E além de conseguir colocar o Bruce Lee distribuindo socos e chutes mesmo depois de morto, uma engenhosa edição pode também transformar um filme surreal, pessimista e sombrio em algo palatável até mesmo para os fãs de Procurando Nemo. Um exemplo disso é o alucinado filme Brazil, lançado 1985 e dirigido pelo ex-Monty Python Terry Gilliam.


A única versão que eu conhecia do Brazil é a original. Brazil é uma distopia incômoda e, com as devidas proporções, é tão claustrofóbica quanto o 1984 do George Orwell.

No filme de Gilliam, o protagonista vivido por Robert De Niro é um eletricista perseguido pelo governo por ser considerado um subversivo. Tudo isso envolvido por um emaranhado de cenas oníricas e tão estranhas que deixariam muito filme psicodélico por aí parecendo um insípido episódio na novela das seis.

Gilliam entregou o filme pronto para o estúdio em 1985. No entanto, os produtores da Universal, ávidos por dinheiro, tiveram receio de que um longa-metragem como aquele pudesse ser um retumbante fracasso de bilheteria.


É compreensível tal desconfiança por parte dos homens de negócio, já que Brazil é um filme de 142 minutos que, para quem procura algo sessão da tarde, pode ser um convite ao sono ou um verdadeiro motivo para destruir o aparelho de DVD com requintes de crueldade.

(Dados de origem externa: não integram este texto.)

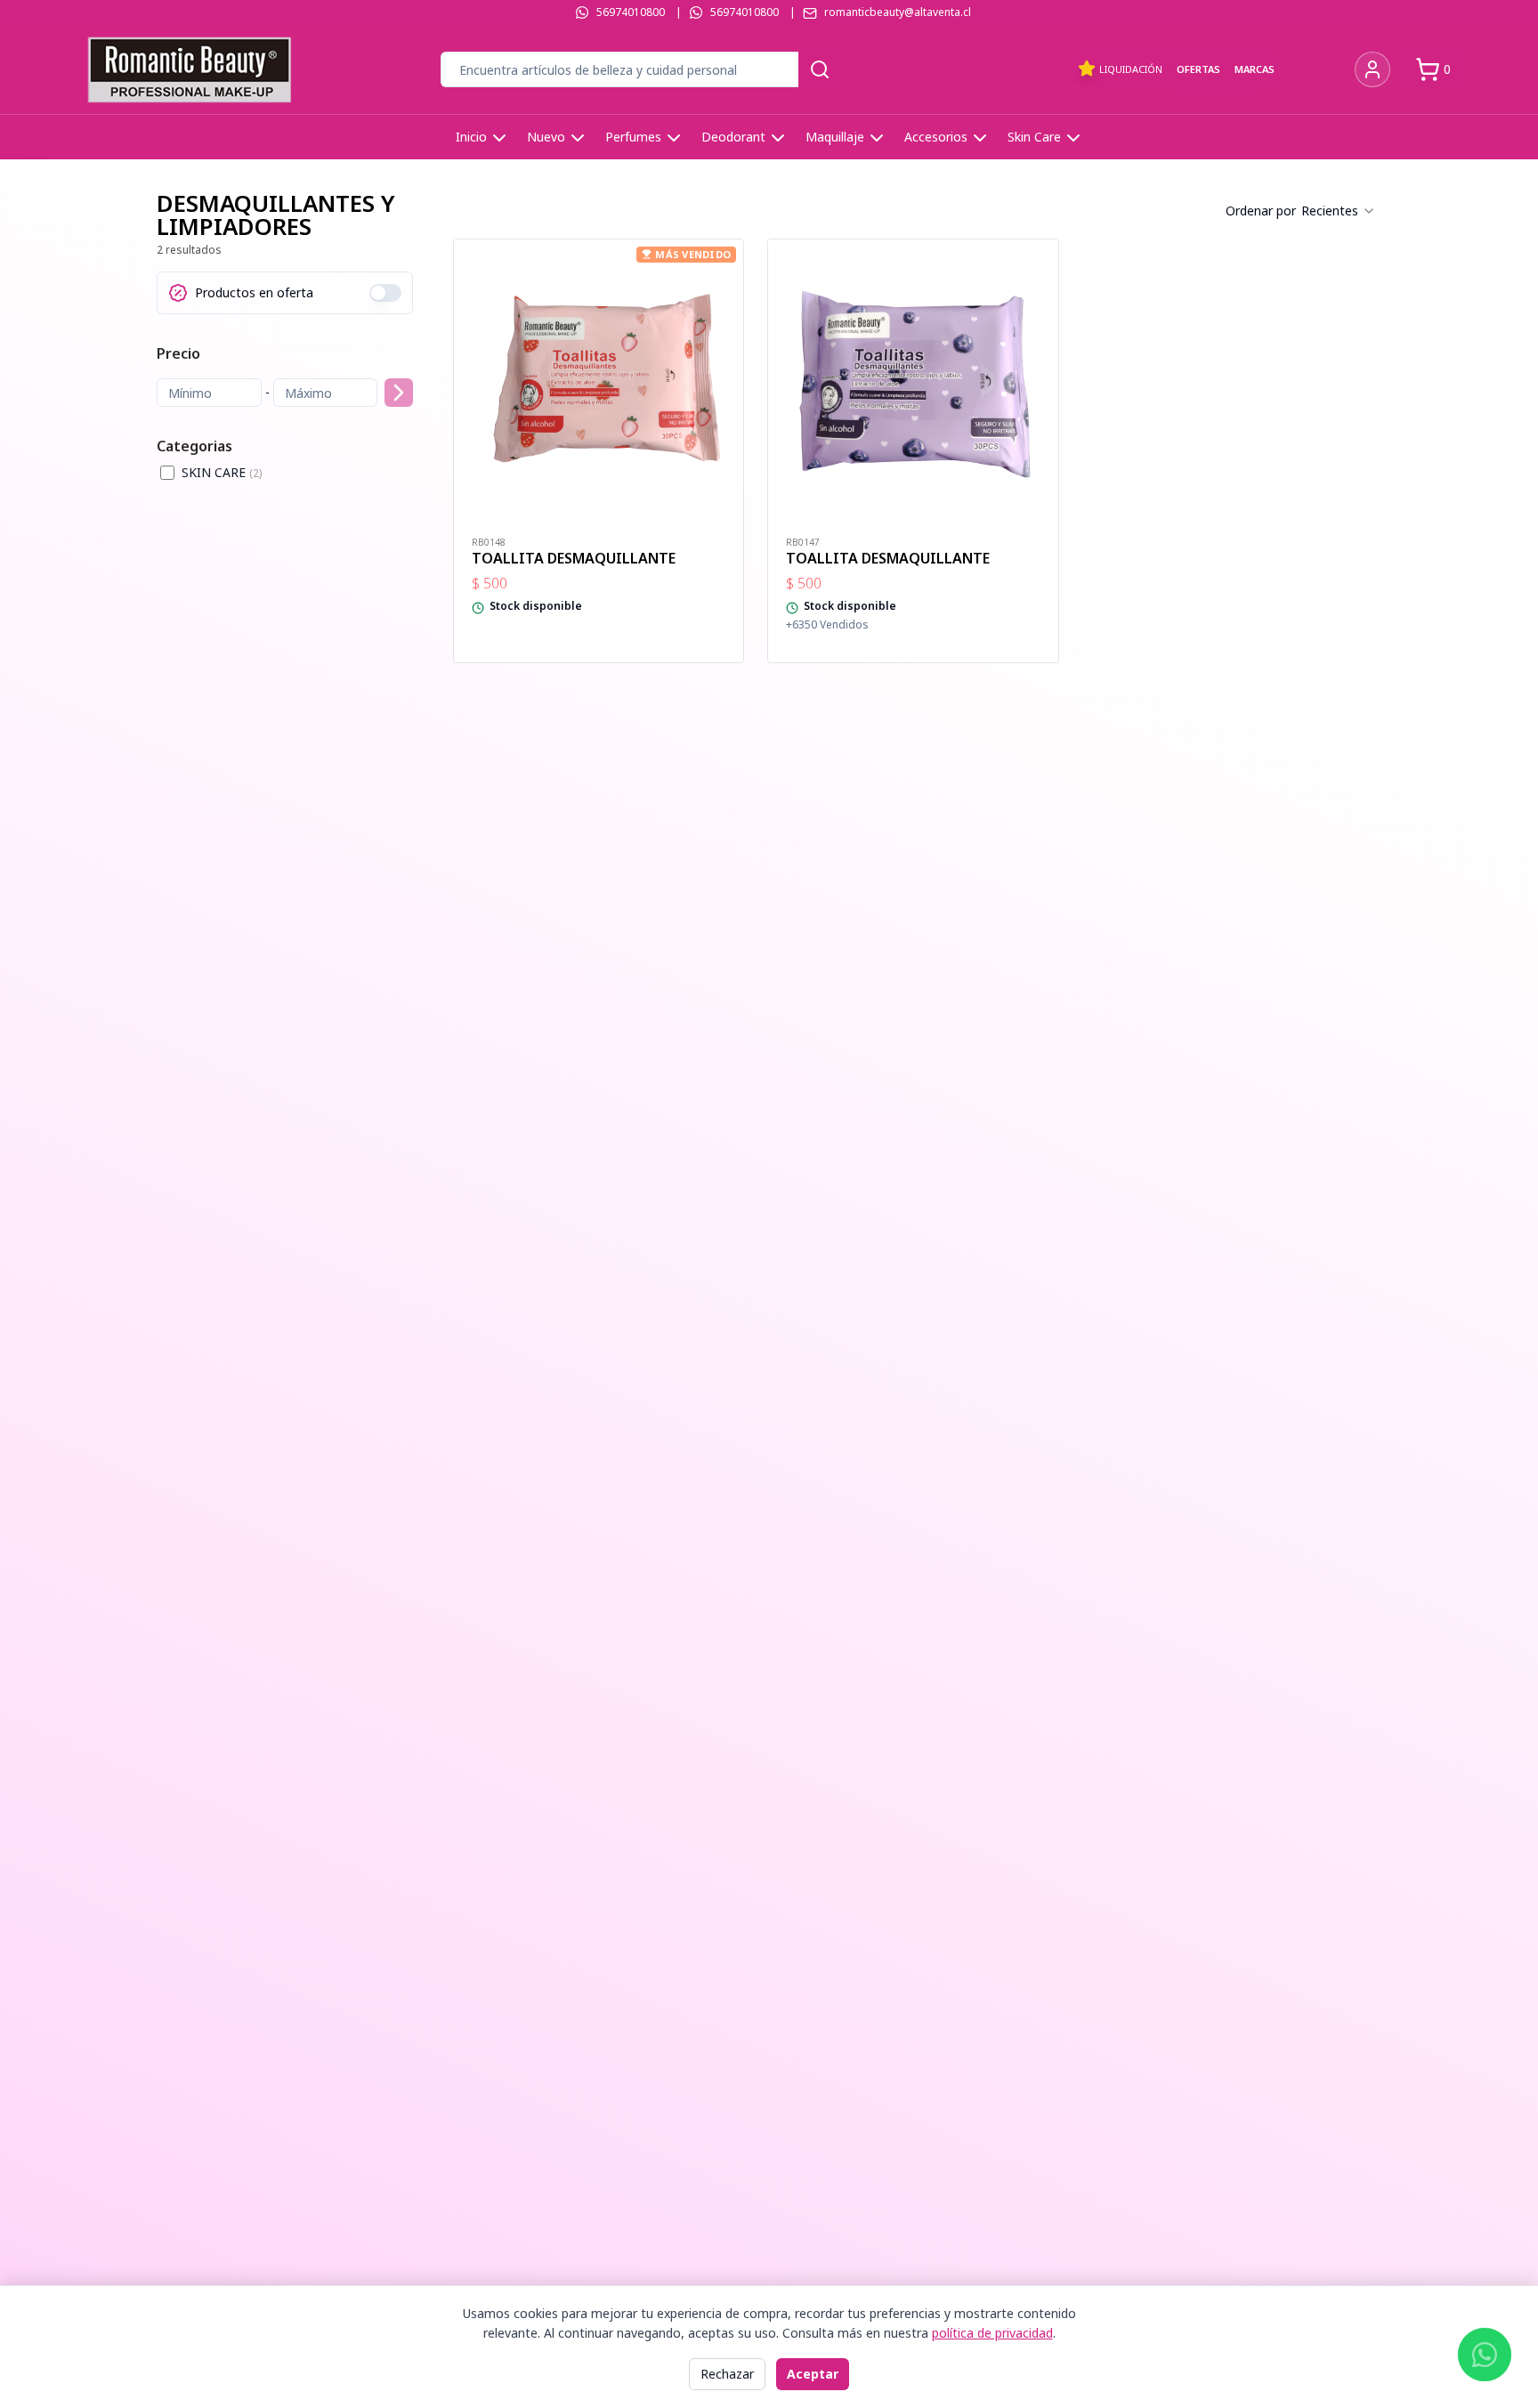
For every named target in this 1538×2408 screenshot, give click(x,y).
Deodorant (733, 136)
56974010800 (630, 12)
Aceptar (812, 2373)
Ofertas (1198, 69)
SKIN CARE (222, 472)
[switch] (385, 293)
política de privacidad (992, 2332)
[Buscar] (819, 69)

Além disso, o final não tem nada de feliz.

Diante disso, os produtores se apossaram da obra e decidiram editar do jeito deles, inclusive deixaram o filme mais romantizado e com um final feliz, criando assim a versão chamada Brazil - O amor conquista tudo (sacaram esse subtítulo capaz de constranger até mesmo o mais empedernido roteirista de novela mexicana?).

A nova edição reduziu as cenas de humor negro que criticavam o fascismo e a burocracia, dando ênfase no argumento em que o protagonista almeja conhecer a mulher dos seus sonhos. Se não fosse Terry Gilliam bater o pé contra o estúdio, essa versão mais bunda mole seria a versão que o mundo iria conhecer.


A batalha épica entre o artista e os produtores rendeu até mesmo um livro chamado The Battle of Brazil: Terry Gilliam vs. Universal Pictures in the Fight to the Final Cut.

O Brazil de Gilliam foi, como previram os homens do marketing, um fracasso de bilheteria. No entanto, com o passar dos anos, o longa-metragem angariou fãs e ganhou status de cult. Já o Brazil editado pelo estúdio permaneceu no limbo da obscuridade e foi exibido uma única vez pela TV norte-americana (mas hoje, após o advento da internet, até um imbecil como eu pode adquirir essa versão mais vendável e que possui ínfimos 94 minutos). Além disso, essa versão picotada e mais comercial que a original é um dos extras de uma edição de Brazil em 3 DVDs, lançada no mercado internacional.

Isso tudo apenas reforça o poder que uma montagem possui para transformar um filme. Se no caso do Jogo da Morte II, foi possível reviver Bruce Lee alternando cenas dele de filmes anteriores, em Brazil o exercício da montagem transformou um filme reflexivo e pessimista em uma inofensiva história romântica e com final feliz.

Brazil - Love conquers all - Recomendado para: Percebermos que artista louco é diferente de estúdio louco (por dinheiro).